Passage for review Block Start
4 Sonoma County Restaurants Take Very Different Paths Amid Coronavirus Pandemic

One closed, one re-opened, one made us laugh, one changed everything for the community.


There’s no roadmap on how to keep a restaurant open during a pandemic. There aren’t even signs. Instead, Sonoma County restaurateurs are blindly trying to find viable routes to keep themselves on life-support as shelter-in-place orders loom for weeks ahead, slim restaurant margins slip to zero and much-hoped-for delivery and pickup menus struggle to gain traction.

It’s safe to say that there isn’t a single restaurant that’s found a perfect solution. Most have laid off their entire staff, hunkered down, thrown darts at ideas or closed entirely, causing a huge ripple effect on farms and purveyors now finding themselves without a place for their lettuce, eggs, bread or meat.

In the midst of the chaos, we’ve found four restaurants taking very different tacts in response to the coronavirus outbreak. Some may work, some may not, but it shows the ingenuity and persistence happening as the local hospitality industry fights for its life.

Closed to Open: The Girl and The Fig

Sondra Bernstein, a Sonoma restaurateur and caterer, was one of the first to announce the closure of her two restaurants, catering operations and food truck on March 16, a day after Gov. Newsom urged bars and brewpubs to shutter. Though there were no orders for restaurants to close at that time, Bernstein said she saw the writing on the wall.

“I was really scared. I was just freaking out because we really didn’t have a way to control people coming in and out,” she said of her popular eateries. She was forced to layoff most of her staff, put purveyors on hold and retrench.

Consolidating her food, looking at the restaurant’s cash outlay and modeling what they could realistically accomplish with herself, her executive chef and five salaried staff, she re-opened with a pre-order drive-up operation on Monday.
Passage for review Block End
Information shown Block Start
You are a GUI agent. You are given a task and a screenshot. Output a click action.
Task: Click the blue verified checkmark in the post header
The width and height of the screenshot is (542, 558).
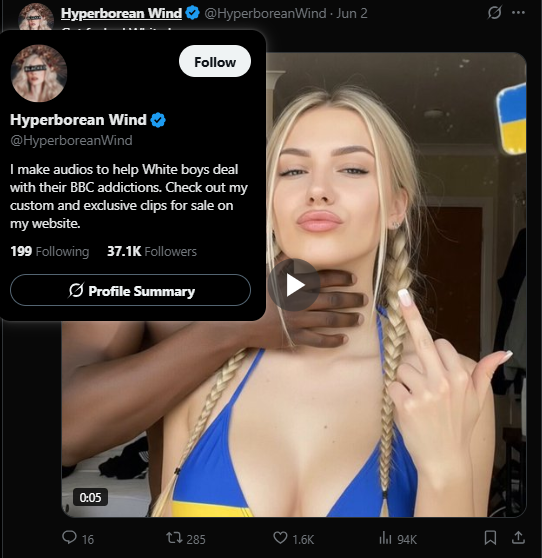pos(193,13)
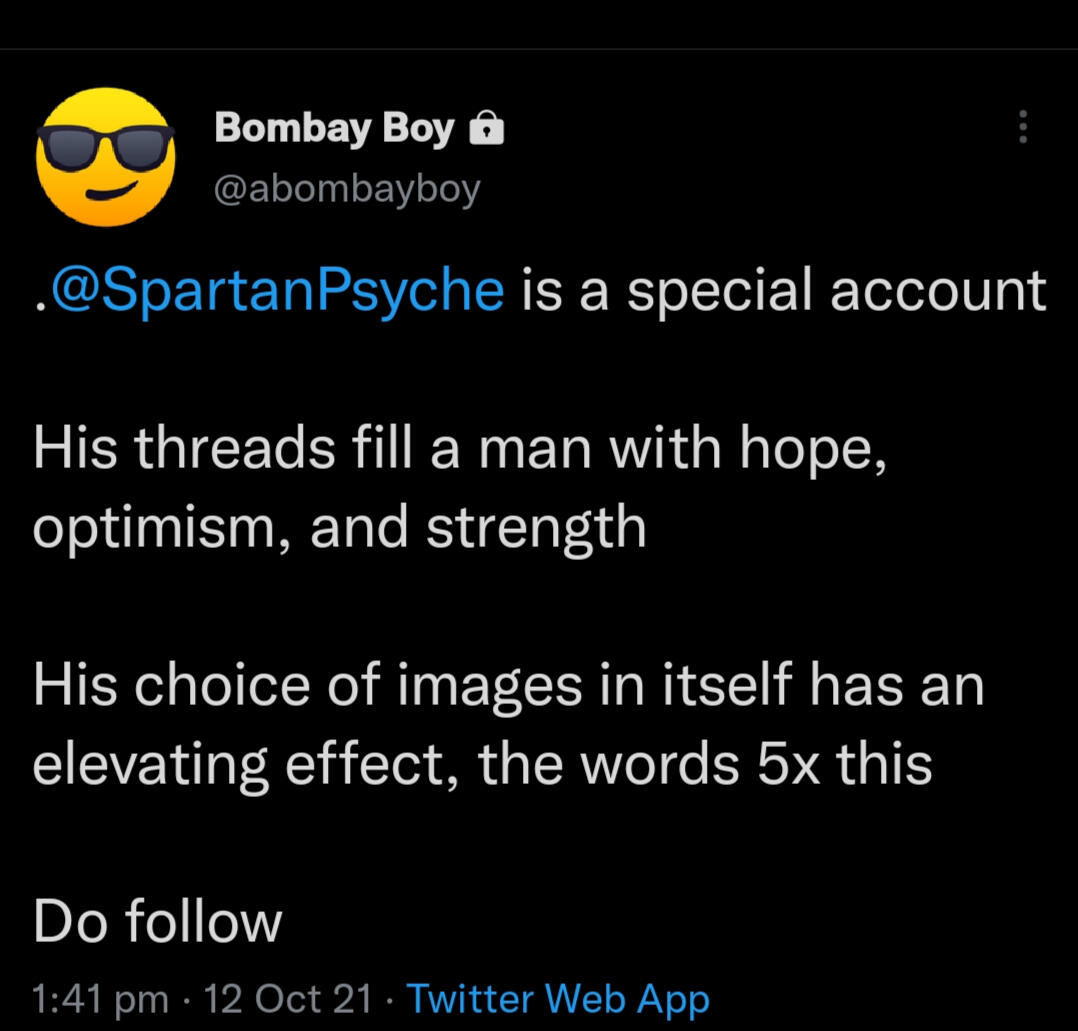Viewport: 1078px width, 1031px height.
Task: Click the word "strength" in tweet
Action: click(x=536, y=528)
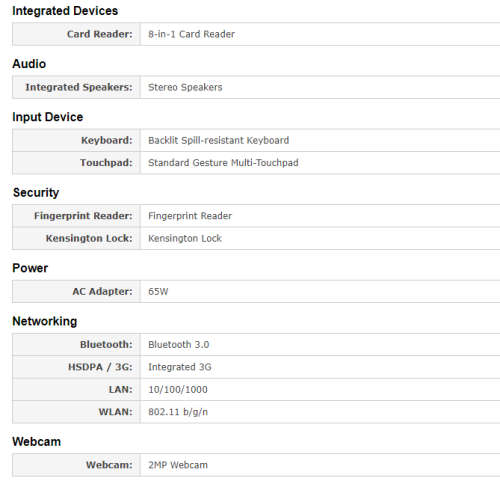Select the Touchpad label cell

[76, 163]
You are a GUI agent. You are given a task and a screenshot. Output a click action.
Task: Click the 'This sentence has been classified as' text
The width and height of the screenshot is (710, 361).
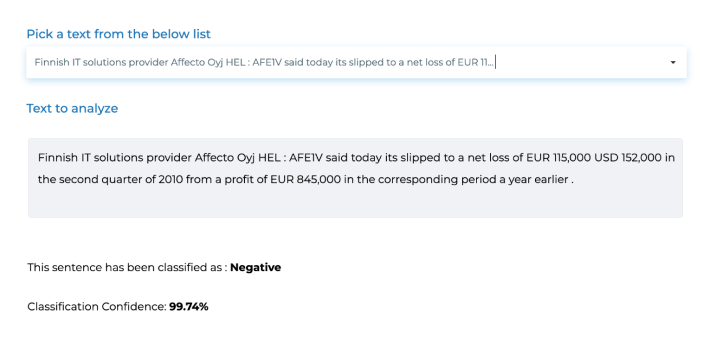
Information shown Block End
What is required - Could you copy the part of the article on Sonoma County restaurants that starts with the words containing "4 Sonoma County" and ends with "for the community."?

Answer box -
4 Sonoma County Restaurants Take Very Different Paths Amid Coronavirus Pandemic

One closed, one re-opened, one made us laugh, one changed everything for the community.